The Pizza Man (2001)

From Velli Entertainment, the production company who subjected you to The Black Witch Project comes The Pizza Man, a movie so bad the filmmakers couldn’t be bothered to finish it. It clocks in at about 48 minutes long, credits included, and all I have to say is, Thank God. Any longer and I would’ve had to call Amnesty International for this sheer torture.

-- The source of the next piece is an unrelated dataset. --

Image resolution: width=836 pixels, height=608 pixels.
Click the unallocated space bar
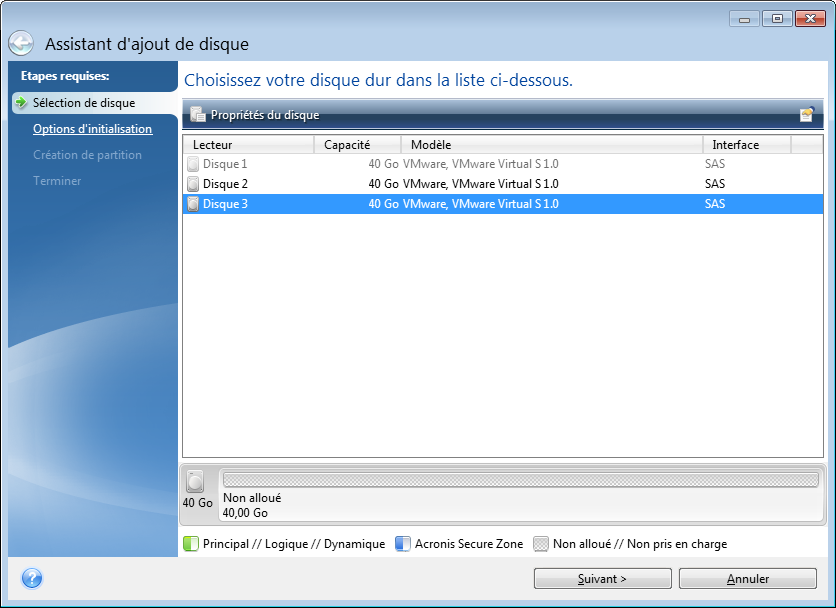pyautogui.click(x=520, y=480)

The story goes like this: There’s a pizza man who kills people. The end. He has no back story. There are no subplots. There are no twists. There are no turns. There are barely any characters to speak of. It’s hard to fathom that the main couple in the film is supposed to be sympathetic: Rico (Allen Kemp) is a drug-dealing, gun-toting thug who speaks about himself in the third person (as in “Rico is a crude stereotype”), and his girl Sharon (Sharon Mull) is whiny, shallow and in Rico’s poetic words, an “ungrateful bee-yotch,” yet we’re supposed to root for them to survive? Not likely.

The budget must’ve been about half a ham sandwich per actor, as much of the film appears to be lit by a single light bulb, or for outdoor scenes, a bug zapper. At some point, the director forgets to pay the light bill altogether and resorts to a night vision effect with the picture quality of a $19.99 web cam. The killer, an anonymous white guy in a trucker hat with a big-ass weed whacker-like pizza cutter, actually could’ve been a decent slasher villain, but in the knuckle-dragging hands of these filmmakers, what was solid fodder for campy fun is wasted.

The Pizza Man isn’t bad in a good way. It’s bad in a squint-your-eyes-and-furrow-your-brow way, followed by a pop-an-Ibuprofen-and-go-lie-down way. Writers-directors-producers Greg Carter and Byron T. have the blood squarely on their hands for this piece of garbage. Thanks for setting the race back 20 years, guys. Now the rest of us have to pick up your slack.

The Blue Man Group’s drug deal quickly went awry.
People warned Gary that a door-to-door midnight weed whacker service would be creepy, but hey, you know Gary.
The little-known Hitchcockian “blood-and-Vaseline” filter.
The Blair Witch invited Tyrone over for a forty.